Le secteur de l’éducation demeure confronté à d’importants besoins humanitaires au Tchad. Selon la revue stratégique des mécanismes de coordination humanitaire, le nombre de personnes dans le besoin est passé de 1,3 million en 2023 à 1,6 million sur la période 2024-2025, soit une augmentation de 23 %. Cette progression s’est toutefois stabilisée depuis.
La réponse humanitaire couvre l’ensemble des zones classées au niveau de sévérité 3 ou plus. Malgré les efforts déployés, la couverture reste limitée à 62 %. Sur les 704 000 personnes ciblées, 436 000 ont effectivement été atteintes.
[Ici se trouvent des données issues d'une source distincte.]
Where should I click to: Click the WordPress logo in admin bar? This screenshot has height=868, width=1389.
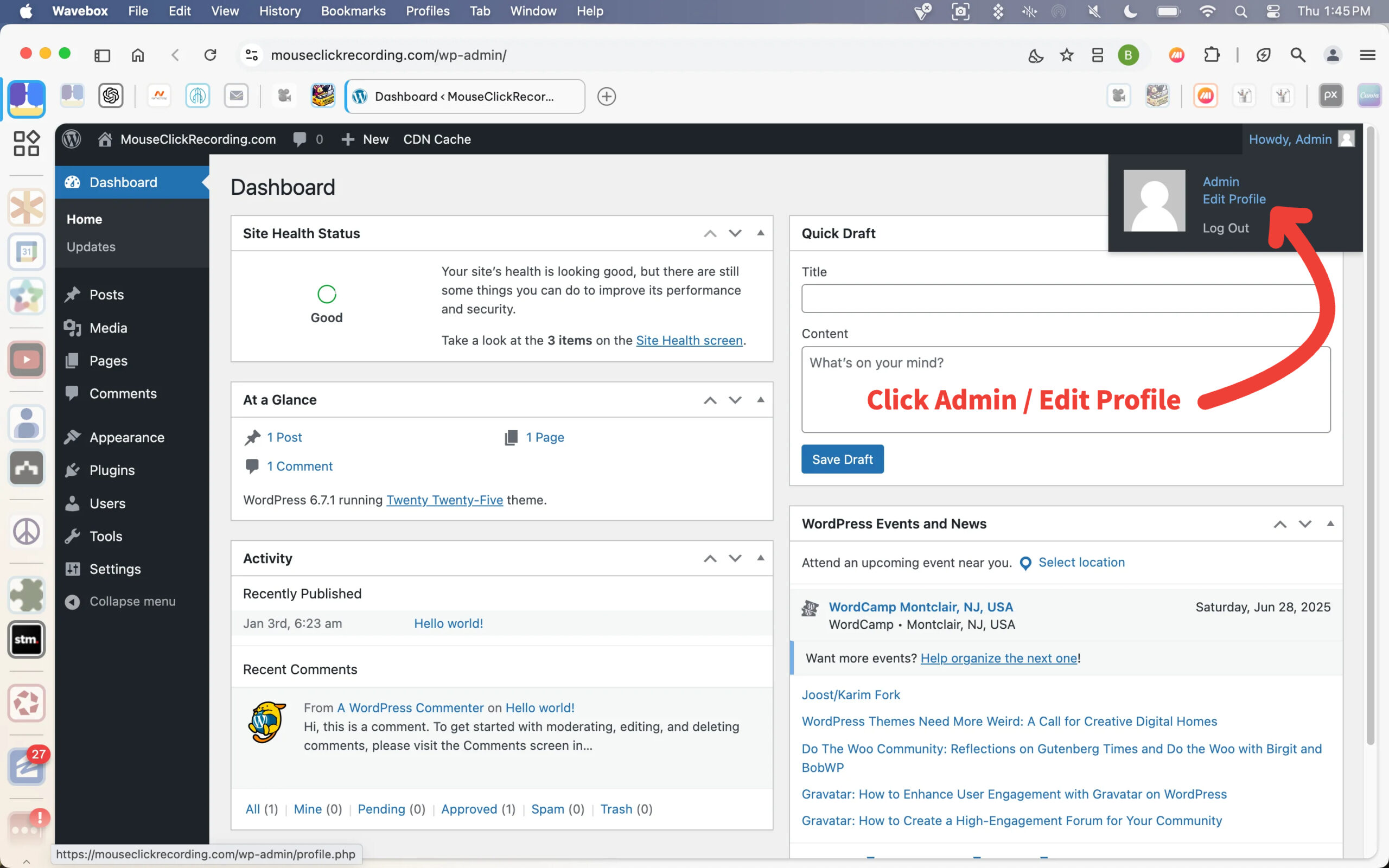pyautogui.click(x=72, y=139)
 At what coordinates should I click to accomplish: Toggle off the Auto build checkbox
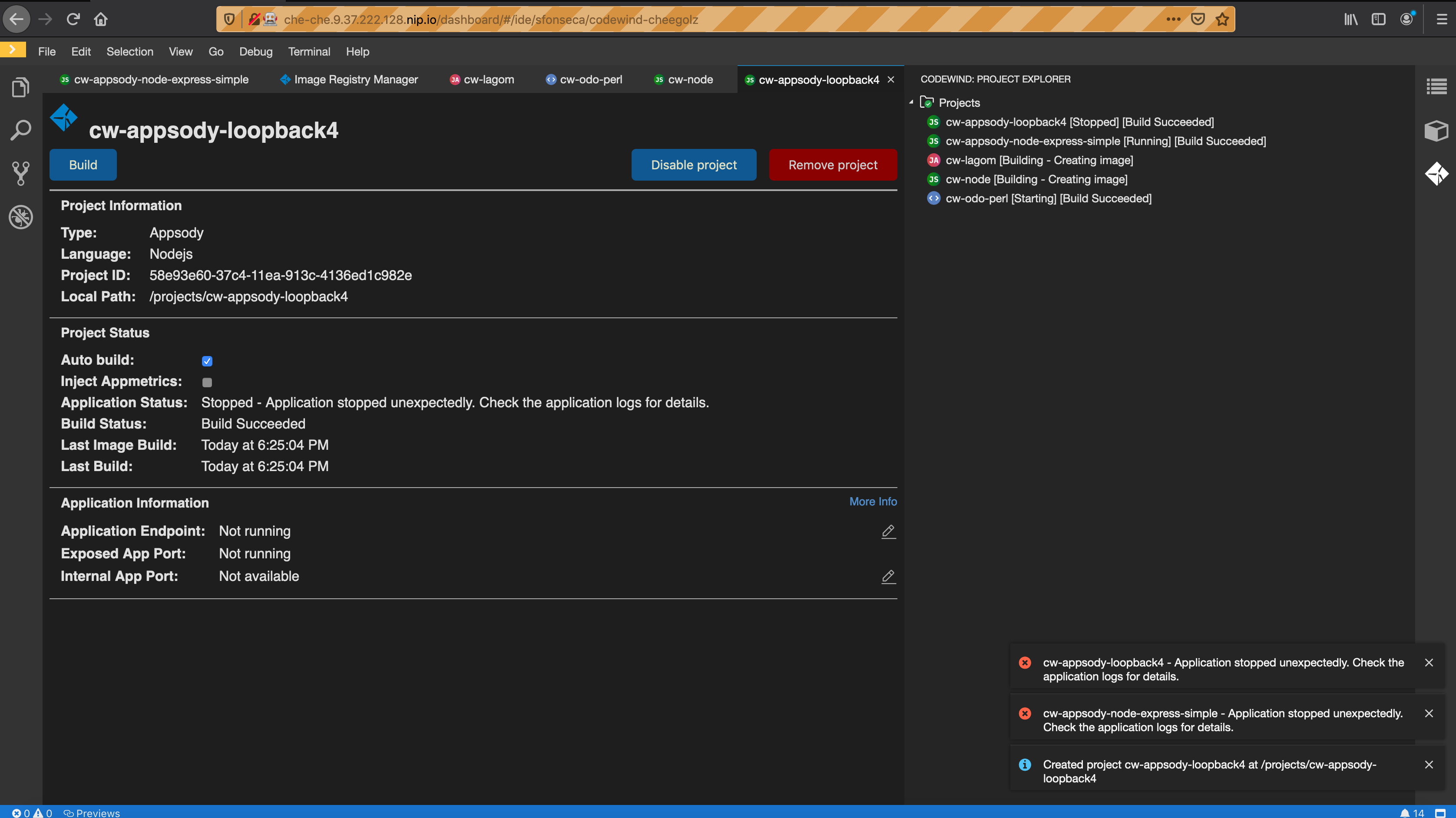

Au total, 23 partenaires opérationnels interviennent actuellement dans le secteur de l’éducation.
Sur le plan financier, le secteur a enregistré une amélioration progressive de son niveau de financement ces dernières années. Celui-ci est passé de 10 % en 2023 à 27 % en 2024, avant d’atteindre 31 % en 2025. Cette hausse demeure cependant insuffisante au regard de l’ampleur des besoins identifiés.
La revue souligne par ailleurs que les mécanismes de coordination humanitaire restent confrontés à plusieurs contraintes, notamment en matière de ressources humaines, de leadership et de financement. Elle relève également le caractère de plus en plus chronique des crises qui affectent le système éducatif tchadien.
Face à cette évolution, le Comité tripartite recommande la désactivation du cluster Éducation et le passage progressif à une coordination assurée par les structures nationales.
La coordination devrait ainsi être transférée à une direction technique du Ministère de l’Éducation, avec un accompagnement continu de l’agence chef de file, l’UNICEF. Toutefois, les mécanismes alternatifs déjà identifiés, notamment le Groupe local des partenaires de l’éducation (GLPE) au niveau national et les Groupes techniques de l’éducation (GTE) dans certaines provinces, devront être renforcés avant de pouvoir assurer pleinement cette fonction.
Cette transition vise à inscrire davantage la coordination du secteur de l’éducation dans les dispositifs nationaux, tout en maintenant un appui technique et institutionnel des partenaires humanitaires.